What to produce:
From the line containing "The image size" through the last line of the listing, output each line exactly as it stands. Omit pictures.

-------

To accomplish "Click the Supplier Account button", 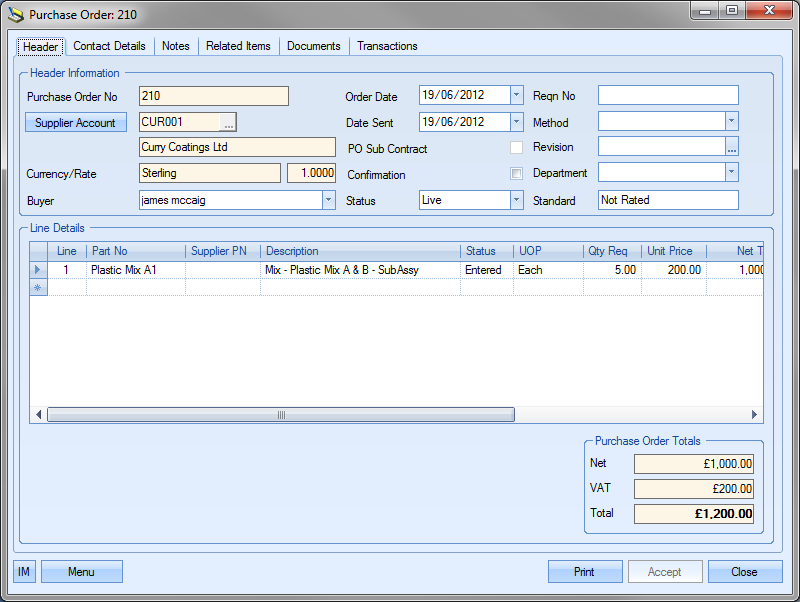I will point(75,123).
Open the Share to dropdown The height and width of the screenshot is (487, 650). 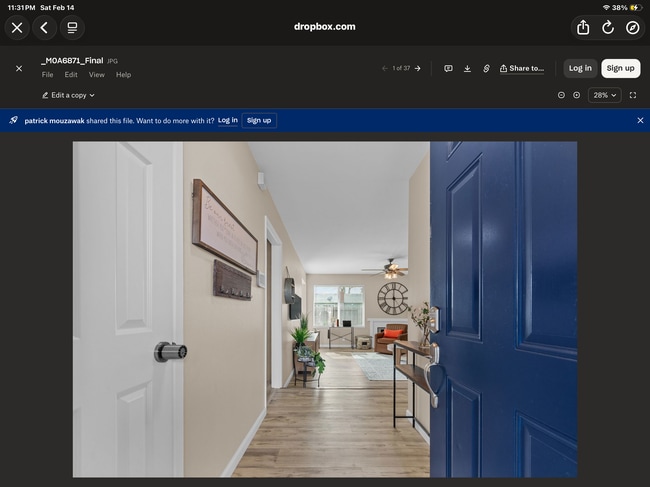point(522,68)
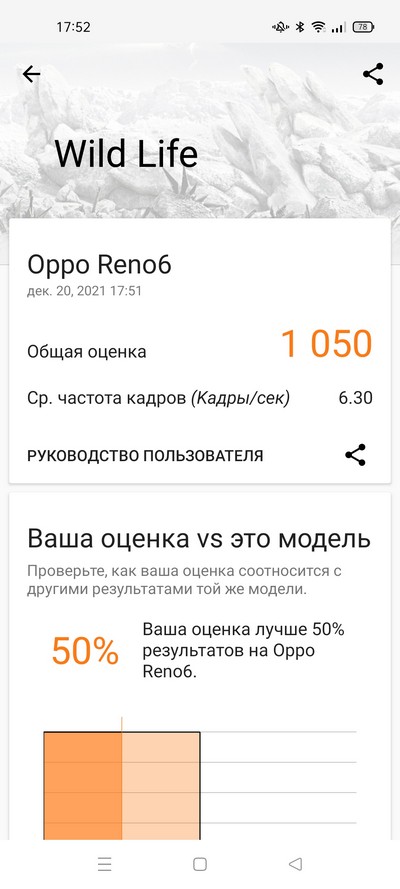400x889 pixels.
Task: Tap the Android home square icon
Action: pos(199,864)
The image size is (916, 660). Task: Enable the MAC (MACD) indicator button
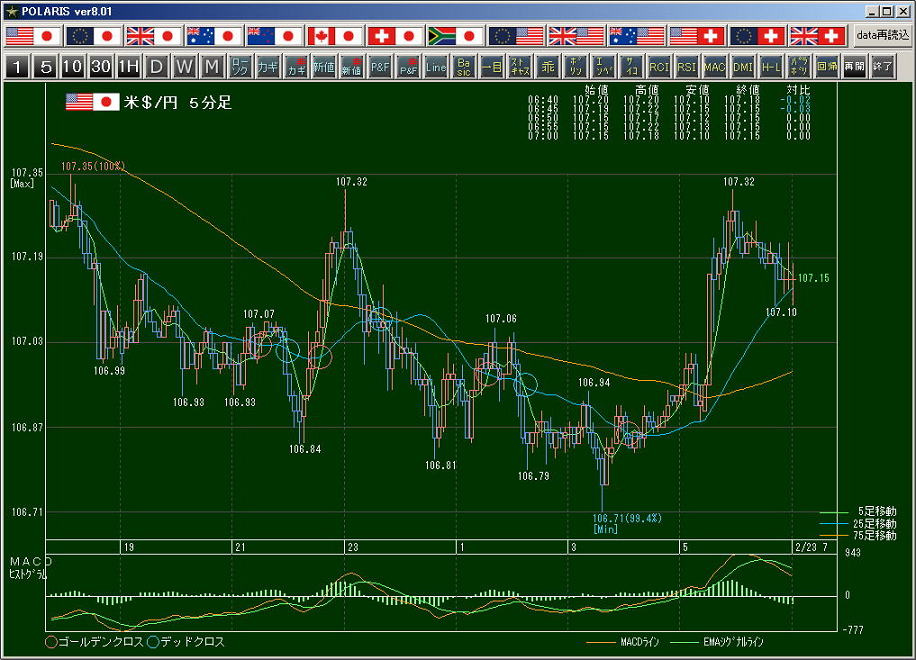pos(714,67)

-------

Answer below:
The image size is (916, 660). Task: Enable the MAC (MACD) indicator button
pos(714,67)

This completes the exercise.